◆ Passage given:
# 9"  Utilathe Idler Bracket



## YotaBota (May 21, 2021)

I'm getting ready to put my SM9 on the market but one thing that has always bugged me was the mickey mouse fix for the broken Idler bracket. Since this machine came from a training environment, I would have expected the instructor to show the students a proper repair.



All they did was drill and tap a hole for a set screw at the break point. I added the strap so at least the bracket could be tightened on the shaft.
The bracket is just shy of an inch thick, I don't have any material that thick so I used two pieces of .500 flat bar and welded them together to make a piece 1 inch thick.
First was to rough cut the hole to 1.5ish and the bored it to fit the 1.75 shaft.








I cut the bracket to the shape I wanted and then used my expensive hi-tech slot cutter to cut the clamping slot.




When I drilled the hole for the dowel that the gear rides on, my ciphering was a bit off and the gears would mesh but so tight they couldn't turn,,,,,,, now what? 




I didn't want to start over so I bored the dowel hole to press fit a piece of .750 rod, drilled the dowel hole about .030 off center and that let me turn the rod like a cam to get the gear clearance correct.





A quick paint job and then pressed the dowel back into place. Reinstalled the gear and mounted the bracket now we're down.




Thanks for watching, stay safe


----------



## YYCHM (May 21, 2021)

I don't think that taped hole was a fix but rather a factory screw installed to keep the bracket from kicking out of alignment.  My lathe has the same thing how ever the hole in the bracket I got from our Ont sourced parts machine didn't match up with the hole in my head stock casting.  @Hruul should be able to comment.

As for the broken bracket replacement well done!

Why didn't you just weld (MS) or braze (CI) the broken bracket?


----------



## RobinHood (May 22, 2021)

Nice bracket!

My 9” Utilathe had that anti-rotation set screw it the bracket as well. I guess it weakens the casting enough that it becomes the failure point in a heavy crash - especially if someone replaced the sear pin in the drive train with a steel one...


----------



## John Conroy (May 22, 2021)

Very nicely done. Adding the eccentric so backlash can be adjusted is a bonus, not a mistake!!


----------



## YotaBota (May 22, 2021)

Thanks folks, I was going to do the rounding but kinda like the coffin shape.



YYCHM said:


> but rather a factory screw installed to keep the bracket from kicking out of alignment


Never thought of it being a factory process but it does look that way, they could have put the screw in a thicker part of the casting.



YYCHM said:


> Why didn't you just weld (MS) or braze (CI) the broken bracket?


I figured if it broke once there is the chance to break again.

◆ The request:
Extend the forum thread on the 9" Utilathe idler bracket, picking up after its final sentence. The data has no connection to the idler bracket thread and comes from a separate source.

◆ Data excerpt:
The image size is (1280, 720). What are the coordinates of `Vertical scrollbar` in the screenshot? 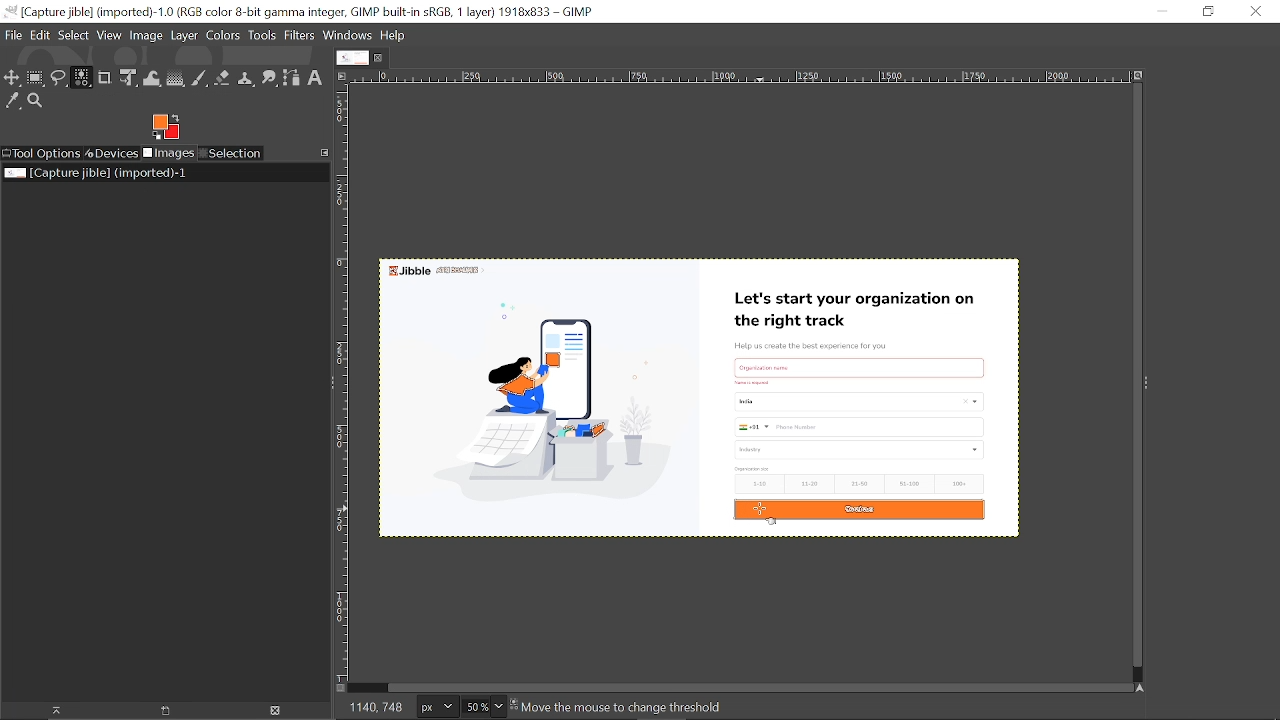 It's located at (1133, 377).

◆ Result:
John Conroy said:


> Adding the eccentric



Eccentric - that's the word I was looking for lol.

The paint is left over from the Logan build and it matches pretty well.


----------



## Brent H (May 22, 2021)

@YotaBota : does this match up with dimensions?


----------



## YotaBota (May 22, 2021)

Not close enough, your bracket must be for the 10". 
Here's is what I came up with;


----------



## Brent H (May 22, 2021)

@YotaBota : I will change things up on the drawing.  That was made for @YYCHM and just scaled off the photo beside the drawing.  I can change a few factors on the Autocad drawing - like making the diameters of the circles properly scaled and see what that does.  When we got the donor lathe I had already stripped and shipped those pieces off to Craig and the drawing fell by the wayside.  I will update it for any future problems a 9'er might have.  The bracket does not exist on the 10.


----------



## Brent H (May 22, 2021)

@YYCHM : yes Craig- but I was only able to scale it from the picture so we were in conversation about the "true" dimensions, the donor lathe came in, it had the arm and gears so it was sent off to you and we forgot about trying to make on.  Since @YotaBota made one, I can then rescale the drawing to the true size and .....maybe it will help someone out....


----------



## YotaBota (May 22, 2021)

Thanks Brent - I didn't know where the numbers came from.
The only critical number is the distance between the centers of the shaft (big hole) and dowel (small hole), that sets the clearance of the gears. 
Lesson learned - always double check the measurements.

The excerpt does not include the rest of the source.